Imagine a beowulf cluster of this score... modern-day medieval torture chamber music.
John Greschak probably should do a bit more research on the subject of "Platonic Dice". What he is referring to are the Platonic solids.
In order for a solid to be a Platonic solid, it needs to be convex and have all its vertices (corners) to have the same number and size of regular polyhedrons touching them. For example, a cube is a Platonic solid because all of the vertices have 4 of the same size squares touching. There are only 5 Platonic solids possible: the Tetrahedron (4 sides), the Hexahedron (cube, 6 sides), Octahedron (8 sides), Dodecahedron (12 sides), Icosahedron (20 sides).
There is also a class of related solids called Archimedian solids where the solids are convex, all vertices are identical, all faces are regular polygons, but not all of the faces are identical to each other.
Sapere aude!
I think sometimes people have made decisions about the role of art in their lives without ever having really thought about it.
John Cage believed the role of art is to keep people from drowning in their own thoughts. He believed the role of the artist is to open people's eyes, ears, and minds to the beauty that surrounds them all the time.
Emotion is just one facet of art. There is a whole spectrum. When Cage went to determine why some things are not beautiful, he could not come up with a reason.
"If something is boring after two minutes, try it for four. If still boring, then eight. Then sixteen. Then thirty-two. Eventually one discovers that it is not boring at all." --Cage
Spoon not. Fork, or fork not. There is no spoon.
You would already know what math sounds like
Teacher: Class, today we're going to have a pop quiz
Students: Groaaannn, whiinne, snifffle
Depends on the audience though, a room full of geeks with a math fetish would probably make much more disturbing "music"...
Disclaimer: I like math, but it's not a fetish - phorm
Math, at least in my highschool, sounds like a bunch of snoring sleeping kids with their heads on the desk.
rm -rf sig
my ass makes more pleasant sounds than that.
Does this remind anyone else about the previous slashdot story about synesthasia? (The music is pointy!)
Did you mount a military-grade, variable-focus MASER on an unlicensed artificial intelligence?

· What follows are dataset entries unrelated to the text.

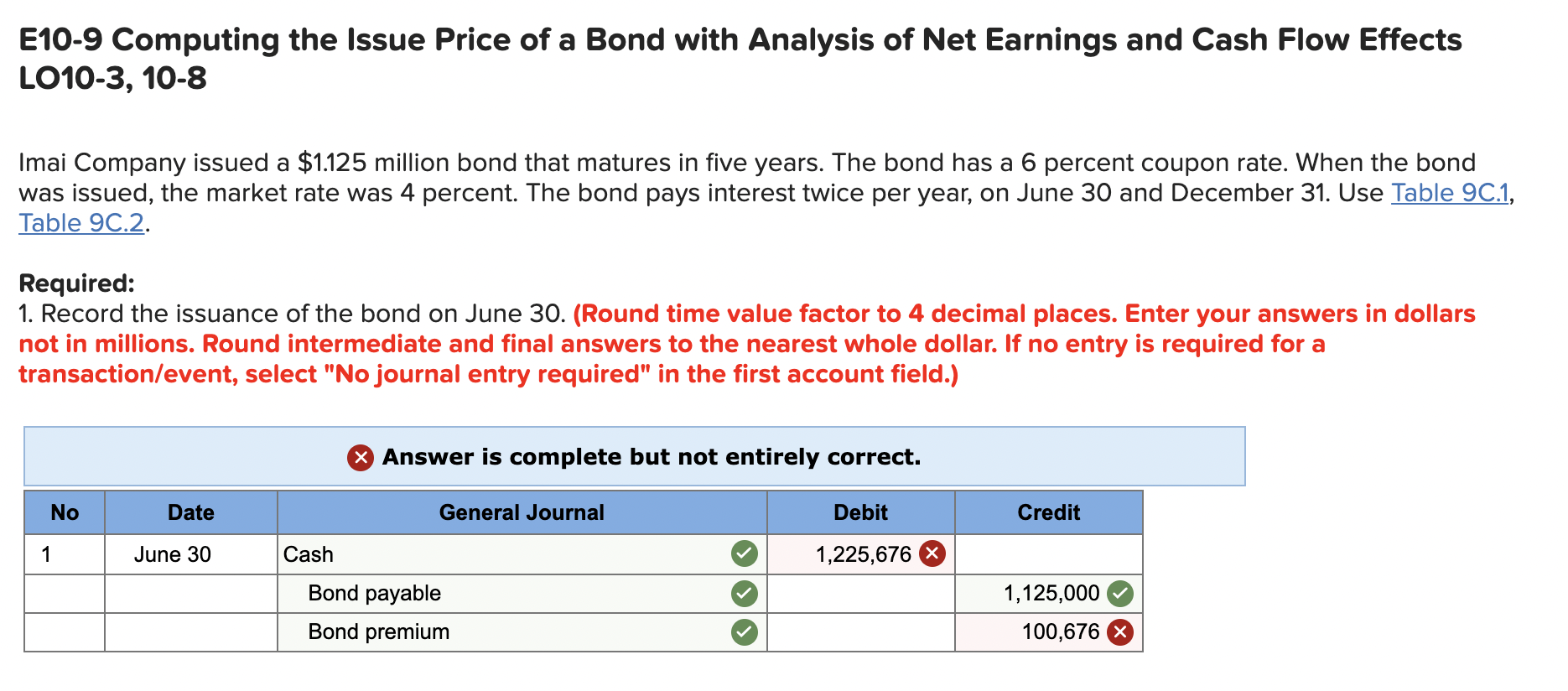Image resolution: width=1568 pixels, height=691 pixels.
Task: Click the entry number 1 cell
Action: tap(64, 553)

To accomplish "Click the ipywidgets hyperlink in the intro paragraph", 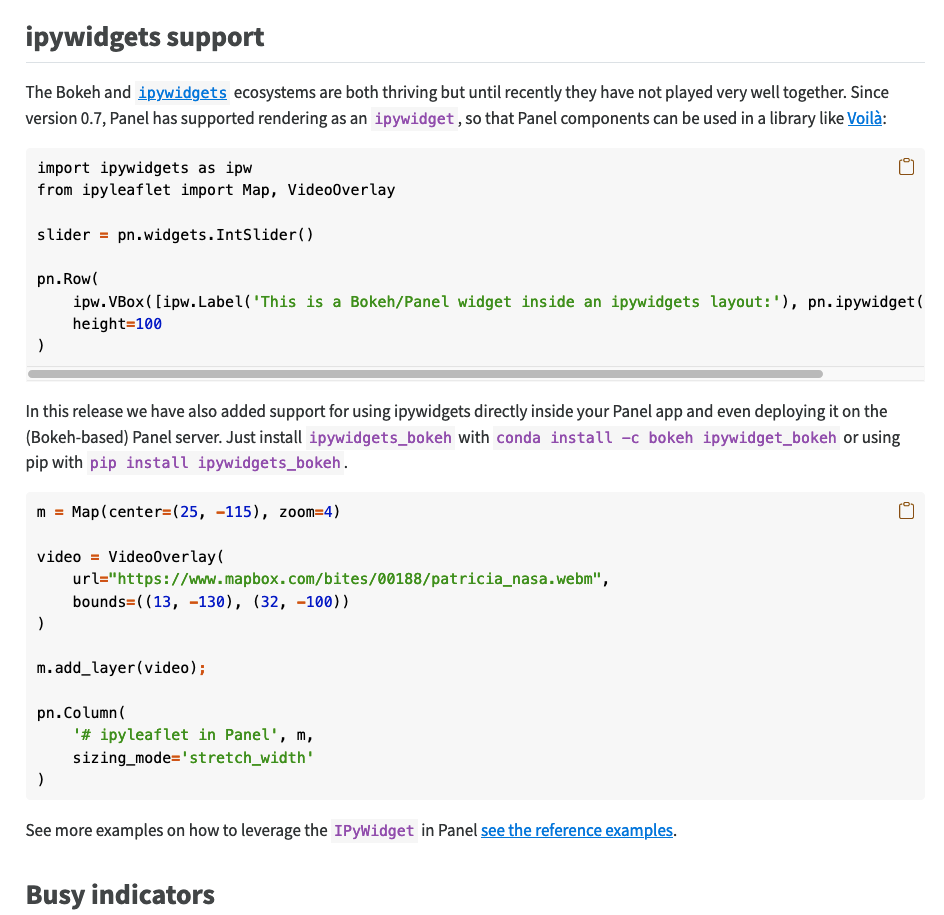I will [182, 92].
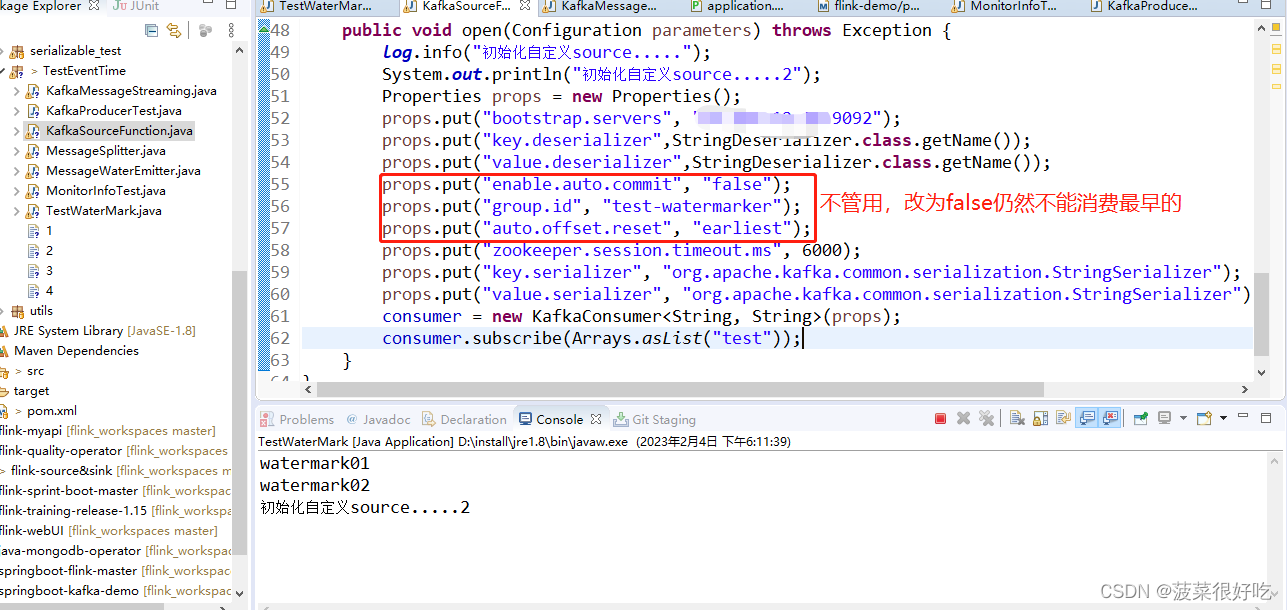The height and width of the screenshot is (610, 1287).
Task: Maximize the Console view
Action: coord(1266,417)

People have been writing math-based music since the '20s. In the '50s, it was probably the *most* common form of music written in conservatories -- the Romantic style was considered somewhat atavistic. Thank God those days are gone.
It's called serialism. See Schoenberg, Berio and Boulez.
--Tom, who strangely has a B. Mus. in composition.
Tom Geller
A fascinating little shareware program can be found at THIS website. Musoft Builders are a bunch of neat people. The program is called "A Musical Generator", and outputs .MIDI files based on fractals, .BMP files, sinal waves, text, you name it... I used to tinker with it and got surprisingly musical results at times - not exactly anything as good as Varese, but much more enjoyable than John Tesh. I highly advise people to check them out!
PS - I'm not affiliated with the dudes, the program, or the company in any way besides being a satisfied customer.
His name was Dirk Gently, and the book is much better than any of the Hitchhiker's Guides
-- 'The' Lord and Master Bitman On High, Master Of All
I'm fuck'n tired.
-- 'The' Lord and Master Bitman On High, Master Of All
...Is finally a reality!
Anthem for everybody!
Now all we need are Electric Monks to do the discussion and believing for us!
Man is the animal that laughs.
And occasionally whores for Karma.
He was incredibly an early influence on Frank Zappa.
I'm not a music student, just an educated listener. Maybe someone better versed in 20th century music than I am can comment on the relevance of Varese to mathmatically-inspired music.
"dope will get you through times of no money better than money will get you through times of no dope"
There's a really great essay written by a famous 20th Century Mathmetician / Composer named Milton Babbit, called Who Cares if you listen?[palestrant.com]. Interesting reading if you have a chance.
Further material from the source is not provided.